For years, law schools were wedded to the LSAT. Like any marriage, the partnership had its ups and downs, but it was a bedrock relationship. The LSAT, after all, was the test developed for law schools. It pledged to help law schools assess applicants’ lawyerly mettle, and in return, law schools promised to use the LSAT as their primary means to appraise law school candidates. By upholding these vows, they forged a mutually beneficial partnership.
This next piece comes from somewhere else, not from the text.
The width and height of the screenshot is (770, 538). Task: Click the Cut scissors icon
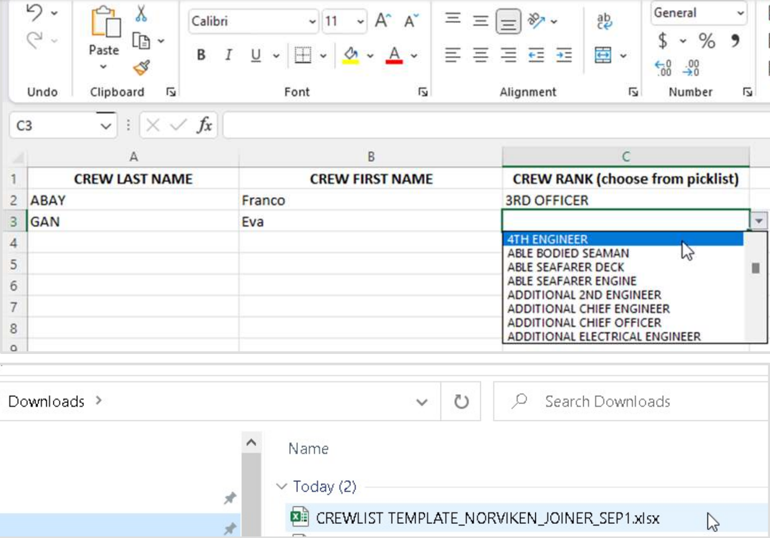(x=141, y=14)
However, as stories old as time have said, the heart wants what it wants. As law schools and the LSAT hit a rough patch, some law schools sought romance outside the homestead, gazing towards the LSAT’s neighbor, the GRE. They saw the GRE (or Graduate Record Examination) as a slightly easier, more accessible alternative to their spouse. The University of Arizona, in particular, couldn’t contain itself and became the first law school to step out on the LSAT. A messy fight ensued, but when Harvard Law — a respected pillar of the law school community! — declared it too would tryst with the GRE, the LSAT realized it might be permanently sharing its partner’s affections.

Since then, many law schools have flirted with the GRE or outright proposed an extra-marital affair. For those tracking these so-called affaires de cœur at home, here’s a full list of the 100+ law schools that accept the GRE or another non-LSAT test.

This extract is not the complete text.